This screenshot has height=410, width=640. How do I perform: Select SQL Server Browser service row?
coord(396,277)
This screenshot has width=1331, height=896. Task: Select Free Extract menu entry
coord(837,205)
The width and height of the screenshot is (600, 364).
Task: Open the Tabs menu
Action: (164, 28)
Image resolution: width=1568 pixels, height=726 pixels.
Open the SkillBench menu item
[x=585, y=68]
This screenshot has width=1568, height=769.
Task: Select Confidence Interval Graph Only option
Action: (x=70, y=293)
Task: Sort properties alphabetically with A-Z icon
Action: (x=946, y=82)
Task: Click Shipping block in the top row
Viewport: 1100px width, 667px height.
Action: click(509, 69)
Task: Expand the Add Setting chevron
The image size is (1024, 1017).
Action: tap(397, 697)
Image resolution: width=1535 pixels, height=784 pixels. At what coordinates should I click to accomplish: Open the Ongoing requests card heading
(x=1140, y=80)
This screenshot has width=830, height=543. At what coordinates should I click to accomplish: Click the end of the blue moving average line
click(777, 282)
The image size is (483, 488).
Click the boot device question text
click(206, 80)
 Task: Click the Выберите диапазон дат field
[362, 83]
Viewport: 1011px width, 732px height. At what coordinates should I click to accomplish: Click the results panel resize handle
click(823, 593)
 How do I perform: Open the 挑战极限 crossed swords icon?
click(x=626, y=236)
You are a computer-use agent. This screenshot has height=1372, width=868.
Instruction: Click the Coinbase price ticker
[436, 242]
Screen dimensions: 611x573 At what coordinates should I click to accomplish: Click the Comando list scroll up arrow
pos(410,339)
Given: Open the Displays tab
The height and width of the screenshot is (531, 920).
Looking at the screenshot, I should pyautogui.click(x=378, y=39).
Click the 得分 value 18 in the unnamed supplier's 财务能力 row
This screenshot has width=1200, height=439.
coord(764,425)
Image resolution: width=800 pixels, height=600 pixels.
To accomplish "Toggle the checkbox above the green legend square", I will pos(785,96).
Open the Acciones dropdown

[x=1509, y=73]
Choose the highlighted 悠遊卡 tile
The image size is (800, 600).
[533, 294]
********************
**GOAL**. Find each line in the entries above that contains the word "menu", and copy those lines. Case counts.

**WRITTEN ANSWER**.
This screenshot has width=1331, height=896. Task: Select Free Extract menu entry
Task: Open the Tabs menu
Open the SkillBench menu item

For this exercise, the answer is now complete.